● Job: Please rewrite the data from the line with "You are a GUI" through the end, changing "screenshot" to "screen capture" and keeping everything else the same. Leave the pictures out of your answer.

● Records supplied:
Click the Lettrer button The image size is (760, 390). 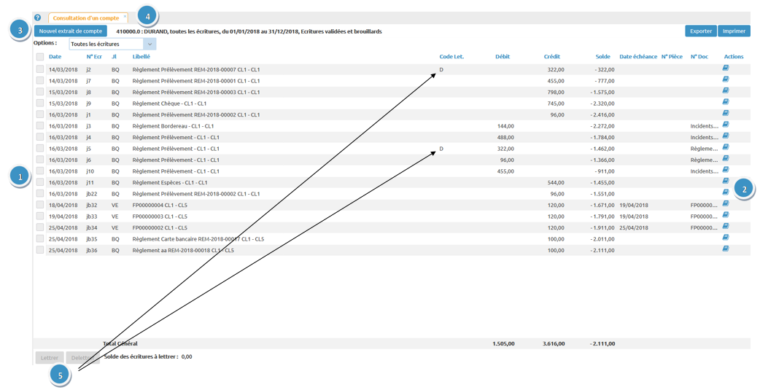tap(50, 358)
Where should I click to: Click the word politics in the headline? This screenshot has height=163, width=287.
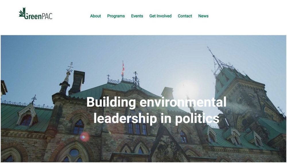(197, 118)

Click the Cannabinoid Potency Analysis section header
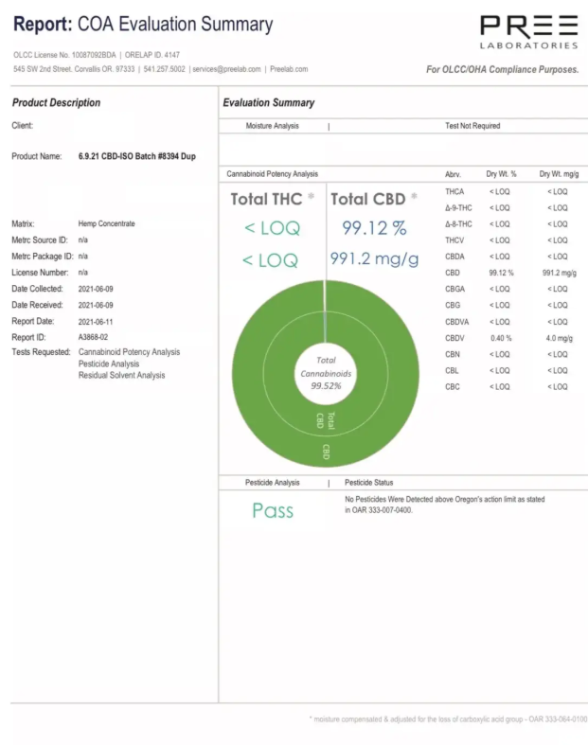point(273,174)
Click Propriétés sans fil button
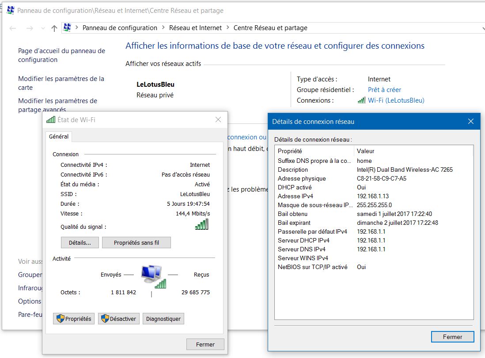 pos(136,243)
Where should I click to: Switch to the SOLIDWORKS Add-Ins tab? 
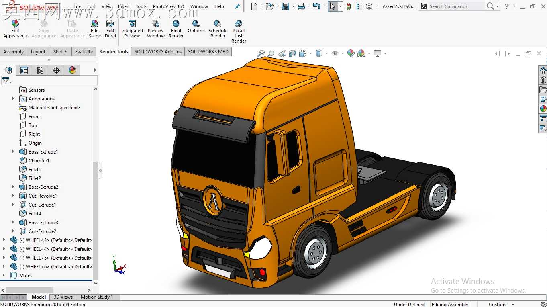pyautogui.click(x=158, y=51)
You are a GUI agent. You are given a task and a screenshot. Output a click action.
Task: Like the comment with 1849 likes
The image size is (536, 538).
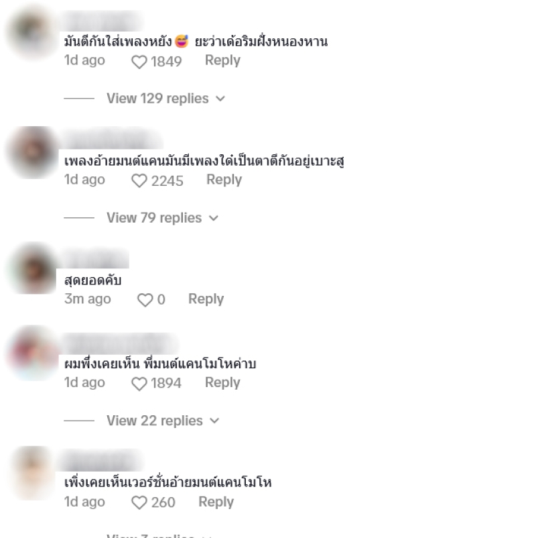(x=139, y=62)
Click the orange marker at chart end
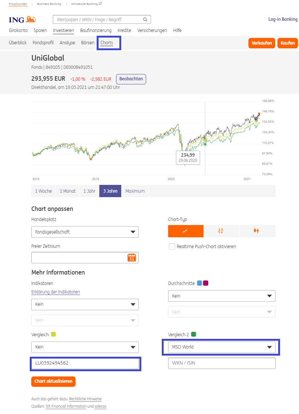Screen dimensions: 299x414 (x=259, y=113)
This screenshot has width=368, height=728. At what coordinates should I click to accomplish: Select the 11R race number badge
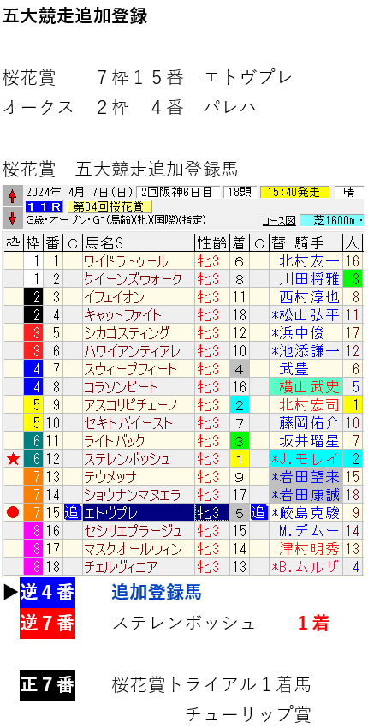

● Response to this task:
You are a GUI agent. You are given a task and a screen capture. Output a click action.
Task: Like the comment with 1849 likes
The image size is (536, 538).
(x=139, y=62)
Click the orange marker at chart end
Screen dimensions: 299x414 (x=259, y=113)
This screen capture has width=368, height=728. At what coordinates should I click to accomplish: Select the 11R race number badge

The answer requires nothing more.